● Work request: Taking the line with "Минск (35, 9)" as the first and the line with "[twitter link, opens" as the last, set down exactly every line in that range from the entries below, and no more.
(Data for analysis)
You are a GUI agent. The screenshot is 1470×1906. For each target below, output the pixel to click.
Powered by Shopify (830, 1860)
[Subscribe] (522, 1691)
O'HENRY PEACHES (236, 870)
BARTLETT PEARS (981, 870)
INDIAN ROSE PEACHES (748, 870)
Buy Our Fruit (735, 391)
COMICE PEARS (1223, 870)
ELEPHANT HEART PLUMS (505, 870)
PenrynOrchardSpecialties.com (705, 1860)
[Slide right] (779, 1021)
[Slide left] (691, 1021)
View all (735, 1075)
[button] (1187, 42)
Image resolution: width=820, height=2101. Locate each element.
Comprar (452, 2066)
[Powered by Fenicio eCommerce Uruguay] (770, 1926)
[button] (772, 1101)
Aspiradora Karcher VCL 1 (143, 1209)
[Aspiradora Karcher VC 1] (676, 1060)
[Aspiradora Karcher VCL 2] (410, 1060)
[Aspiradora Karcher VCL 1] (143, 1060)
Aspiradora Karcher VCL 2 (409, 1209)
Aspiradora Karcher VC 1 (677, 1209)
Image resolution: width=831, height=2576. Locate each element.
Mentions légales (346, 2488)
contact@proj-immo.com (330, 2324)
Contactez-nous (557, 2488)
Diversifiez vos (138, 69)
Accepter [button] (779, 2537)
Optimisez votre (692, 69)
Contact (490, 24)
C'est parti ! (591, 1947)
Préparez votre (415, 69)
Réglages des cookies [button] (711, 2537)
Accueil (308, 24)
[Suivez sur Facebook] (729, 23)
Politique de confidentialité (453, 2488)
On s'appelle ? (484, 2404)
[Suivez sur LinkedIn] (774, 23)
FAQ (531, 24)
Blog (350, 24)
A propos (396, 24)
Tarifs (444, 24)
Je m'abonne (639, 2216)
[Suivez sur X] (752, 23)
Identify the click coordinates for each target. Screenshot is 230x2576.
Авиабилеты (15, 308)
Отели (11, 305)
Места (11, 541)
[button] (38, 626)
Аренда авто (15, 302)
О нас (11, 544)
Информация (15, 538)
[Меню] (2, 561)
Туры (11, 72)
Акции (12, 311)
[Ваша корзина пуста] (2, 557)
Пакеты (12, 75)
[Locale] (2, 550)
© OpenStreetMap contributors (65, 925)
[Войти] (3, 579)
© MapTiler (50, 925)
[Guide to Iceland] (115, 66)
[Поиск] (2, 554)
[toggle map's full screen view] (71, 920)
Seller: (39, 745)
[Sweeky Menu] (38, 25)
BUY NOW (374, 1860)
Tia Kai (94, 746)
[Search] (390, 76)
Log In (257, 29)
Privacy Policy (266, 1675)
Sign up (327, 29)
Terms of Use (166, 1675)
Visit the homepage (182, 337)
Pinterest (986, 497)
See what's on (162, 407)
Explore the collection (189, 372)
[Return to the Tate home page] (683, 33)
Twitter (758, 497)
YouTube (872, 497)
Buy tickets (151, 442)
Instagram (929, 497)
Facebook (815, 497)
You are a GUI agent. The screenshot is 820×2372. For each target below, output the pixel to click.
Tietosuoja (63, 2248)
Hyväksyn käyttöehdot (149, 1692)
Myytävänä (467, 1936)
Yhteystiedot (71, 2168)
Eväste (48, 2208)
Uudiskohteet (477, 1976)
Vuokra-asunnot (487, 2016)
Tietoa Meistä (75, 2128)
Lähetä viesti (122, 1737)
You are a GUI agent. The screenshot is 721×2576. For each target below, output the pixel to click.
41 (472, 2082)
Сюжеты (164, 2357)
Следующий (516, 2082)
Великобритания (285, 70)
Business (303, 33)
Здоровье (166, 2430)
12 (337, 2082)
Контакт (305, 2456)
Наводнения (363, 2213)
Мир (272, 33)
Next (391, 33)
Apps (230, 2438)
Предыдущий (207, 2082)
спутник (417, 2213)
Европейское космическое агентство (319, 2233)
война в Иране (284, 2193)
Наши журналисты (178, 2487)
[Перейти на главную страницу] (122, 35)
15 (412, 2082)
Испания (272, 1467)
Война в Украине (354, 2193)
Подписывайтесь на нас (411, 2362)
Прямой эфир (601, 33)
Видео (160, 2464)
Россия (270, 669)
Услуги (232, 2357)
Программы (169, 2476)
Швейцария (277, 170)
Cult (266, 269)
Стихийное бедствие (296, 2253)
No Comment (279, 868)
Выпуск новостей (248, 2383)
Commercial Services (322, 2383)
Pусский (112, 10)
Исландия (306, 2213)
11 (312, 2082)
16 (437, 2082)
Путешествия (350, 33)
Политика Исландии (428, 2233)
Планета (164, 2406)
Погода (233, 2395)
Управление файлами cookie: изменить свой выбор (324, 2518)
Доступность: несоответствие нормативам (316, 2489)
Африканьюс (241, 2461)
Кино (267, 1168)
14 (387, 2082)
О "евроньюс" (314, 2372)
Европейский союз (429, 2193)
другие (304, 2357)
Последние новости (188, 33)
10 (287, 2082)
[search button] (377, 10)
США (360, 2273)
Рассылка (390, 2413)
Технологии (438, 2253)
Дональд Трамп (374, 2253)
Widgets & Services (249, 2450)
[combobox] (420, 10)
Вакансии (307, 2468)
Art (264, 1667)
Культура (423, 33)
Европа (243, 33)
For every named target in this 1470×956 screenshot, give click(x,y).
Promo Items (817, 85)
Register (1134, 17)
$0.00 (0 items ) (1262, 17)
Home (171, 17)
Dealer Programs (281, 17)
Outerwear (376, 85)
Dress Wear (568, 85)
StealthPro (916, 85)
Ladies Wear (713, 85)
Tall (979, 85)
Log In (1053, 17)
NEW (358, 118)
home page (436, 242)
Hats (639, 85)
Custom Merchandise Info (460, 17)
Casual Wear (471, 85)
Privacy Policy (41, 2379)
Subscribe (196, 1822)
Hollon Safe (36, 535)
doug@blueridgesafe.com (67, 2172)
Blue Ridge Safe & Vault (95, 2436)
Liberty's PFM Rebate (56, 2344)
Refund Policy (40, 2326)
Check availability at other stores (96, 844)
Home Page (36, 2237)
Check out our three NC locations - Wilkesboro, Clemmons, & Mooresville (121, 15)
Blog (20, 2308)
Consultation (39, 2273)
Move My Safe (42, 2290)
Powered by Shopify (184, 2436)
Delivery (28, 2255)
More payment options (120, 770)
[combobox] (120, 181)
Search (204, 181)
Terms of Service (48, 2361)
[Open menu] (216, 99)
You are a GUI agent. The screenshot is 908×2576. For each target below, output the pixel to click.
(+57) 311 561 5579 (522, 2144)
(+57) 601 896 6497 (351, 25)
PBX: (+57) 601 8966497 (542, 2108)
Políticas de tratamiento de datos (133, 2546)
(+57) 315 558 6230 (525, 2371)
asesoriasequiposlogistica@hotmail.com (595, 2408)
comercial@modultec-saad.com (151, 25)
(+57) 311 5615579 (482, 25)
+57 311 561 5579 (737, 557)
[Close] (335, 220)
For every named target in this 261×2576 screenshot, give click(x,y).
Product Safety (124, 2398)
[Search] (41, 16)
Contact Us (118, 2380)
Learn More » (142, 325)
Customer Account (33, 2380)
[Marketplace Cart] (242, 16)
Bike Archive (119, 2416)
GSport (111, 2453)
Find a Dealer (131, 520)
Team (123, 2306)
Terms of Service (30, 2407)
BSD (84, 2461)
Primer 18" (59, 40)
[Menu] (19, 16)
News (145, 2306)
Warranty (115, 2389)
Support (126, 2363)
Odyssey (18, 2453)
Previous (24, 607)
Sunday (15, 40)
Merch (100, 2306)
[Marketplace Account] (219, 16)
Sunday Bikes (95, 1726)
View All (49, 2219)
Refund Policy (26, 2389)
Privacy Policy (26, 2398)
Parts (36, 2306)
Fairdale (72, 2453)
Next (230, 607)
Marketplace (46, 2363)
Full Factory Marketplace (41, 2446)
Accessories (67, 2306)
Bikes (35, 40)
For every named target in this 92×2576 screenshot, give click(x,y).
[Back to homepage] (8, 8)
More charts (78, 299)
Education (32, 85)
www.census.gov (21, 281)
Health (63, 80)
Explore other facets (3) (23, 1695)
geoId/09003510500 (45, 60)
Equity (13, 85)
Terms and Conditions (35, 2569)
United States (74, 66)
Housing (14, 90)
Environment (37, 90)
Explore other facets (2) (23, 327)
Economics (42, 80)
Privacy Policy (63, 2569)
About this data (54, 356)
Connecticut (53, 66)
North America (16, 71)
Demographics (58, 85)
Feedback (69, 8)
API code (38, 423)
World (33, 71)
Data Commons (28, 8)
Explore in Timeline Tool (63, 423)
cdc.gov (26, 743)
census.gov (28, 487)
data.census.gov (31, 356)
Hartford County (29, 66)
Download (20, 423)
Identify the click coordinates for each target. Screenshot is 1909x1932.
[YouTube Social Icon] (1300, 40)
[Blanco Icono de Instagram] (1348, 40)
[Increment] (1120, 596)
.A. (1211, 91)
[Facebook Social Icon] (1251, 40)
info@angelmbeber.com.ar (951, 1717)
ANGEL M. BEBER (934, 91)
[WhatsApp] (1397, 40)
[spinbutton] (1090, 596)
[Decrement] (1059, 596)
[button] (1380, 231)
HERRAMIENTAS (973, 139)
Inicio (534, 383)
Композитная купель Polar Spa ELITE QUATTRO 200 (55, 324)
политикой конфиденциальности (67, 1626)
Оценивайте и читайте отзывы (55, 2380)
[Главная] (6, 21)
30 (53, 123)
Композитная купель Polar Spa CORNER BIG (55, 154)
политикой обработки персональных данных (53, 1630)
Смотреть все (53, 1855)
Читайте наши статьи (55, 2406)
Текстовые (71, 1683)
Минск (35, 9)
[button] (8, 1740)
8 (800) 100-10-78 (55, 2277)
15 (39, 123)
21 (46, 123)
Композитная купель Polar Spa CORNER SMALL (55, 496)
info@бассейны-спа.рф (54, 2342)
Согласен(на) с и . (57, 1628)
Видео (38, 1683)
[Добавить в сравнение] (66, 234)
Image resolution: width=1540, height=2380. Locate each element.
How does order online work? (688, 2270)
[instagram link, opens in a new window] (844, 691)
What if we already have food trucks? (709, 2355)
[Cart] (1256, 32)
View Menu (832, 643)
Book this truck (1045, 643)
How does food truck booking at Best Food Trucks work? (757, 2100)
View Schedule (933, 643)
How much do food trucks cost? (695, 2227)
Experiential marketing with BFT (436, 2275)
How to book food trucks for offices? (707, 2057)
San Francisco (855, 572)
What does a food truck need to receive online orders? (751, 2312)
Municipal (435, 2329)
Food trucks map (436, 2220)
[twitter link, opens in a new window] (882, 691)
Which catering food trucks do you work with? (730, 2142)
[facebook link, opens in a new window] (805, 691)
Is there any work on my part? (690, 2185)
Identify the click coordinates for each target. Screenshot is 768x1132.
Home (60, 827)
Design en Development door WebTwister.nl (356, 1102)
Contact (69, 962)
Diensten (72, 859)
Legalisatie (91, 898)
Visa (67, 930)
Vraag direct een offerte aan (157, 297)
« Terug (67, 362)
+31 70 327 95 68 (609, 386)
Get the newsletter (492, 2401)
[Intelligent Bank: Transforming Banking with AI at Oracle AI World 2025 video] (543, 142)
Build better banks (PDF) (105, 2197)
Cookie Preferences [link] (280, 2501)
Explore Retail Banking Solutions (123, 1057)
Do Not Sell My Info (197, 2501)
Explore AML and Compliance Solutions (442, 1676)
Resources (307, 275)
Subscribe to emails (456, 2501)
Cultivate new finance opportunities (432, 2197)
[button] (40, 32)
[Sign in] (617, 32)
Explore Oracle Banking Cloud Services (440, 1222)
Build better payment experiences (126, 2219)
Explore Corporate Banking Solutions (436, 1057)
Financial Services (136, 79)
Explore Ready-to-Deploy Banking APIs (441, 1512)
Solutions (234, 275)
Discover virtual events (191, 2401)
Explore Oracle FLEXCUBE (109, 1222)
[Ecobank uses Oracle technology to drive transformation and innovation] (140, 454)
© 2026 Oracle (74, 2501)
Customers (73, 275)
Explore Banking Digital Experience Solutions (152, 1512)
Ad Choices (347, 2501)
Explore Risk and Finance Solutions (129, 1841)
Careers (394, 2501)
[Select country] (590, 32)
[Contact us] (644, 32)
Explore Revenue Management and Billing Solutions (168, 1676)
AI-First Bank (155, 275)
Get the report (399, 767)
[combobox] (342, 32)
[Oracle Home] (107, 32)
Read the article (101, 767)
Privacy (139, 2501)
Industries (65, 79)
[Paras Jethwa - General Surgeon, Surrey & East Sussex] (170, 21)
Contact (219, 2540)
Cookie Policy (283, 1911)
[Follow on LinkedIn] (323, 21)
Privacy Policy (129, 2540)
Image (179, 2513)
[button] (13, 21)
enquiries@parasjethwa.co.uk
(End Data for analysis)
● Response area:
Минск (35, 9)
[button] (8, 1740)
8 (800) 100-10-78 (55, 2277)
15 (39, 123)
21 (46, 123)
Композитная купель Polar Spa CORNER SMALL (55, 496)
info@бассейны-спа.рф (54, 2342)
Согласен(на) с и . (57, 1628)
Видео (38, 1683)
[Добавить в сравнение] (66, 234)
Image resolution: width=1540, height=2380. Locate each element.
How does order online work? (688, 2270)
[instagram link, opens in a new window] (844, 691)
What if we already have food trucks? (709, 2355)
[Cart] (1256, 32)
View Menu (832, 643)
Book this truck (1045, 643)
How does food truck booking at Best Food Trucks work? (757, 2100)
View Schedule (933, 643)
How much do food trucks cost? (695, 2227)
Experiential marketing with BFT (436, 2275)
How to book food trucks for offices? (707, 2057)
San Francisco (855, 572)
What does a food truck need to receive online orders? (751, 2312)
Municipal (435, 2329)
Food trucks map (436, 2220)
[twitter link, opens in a new window] (882, 691)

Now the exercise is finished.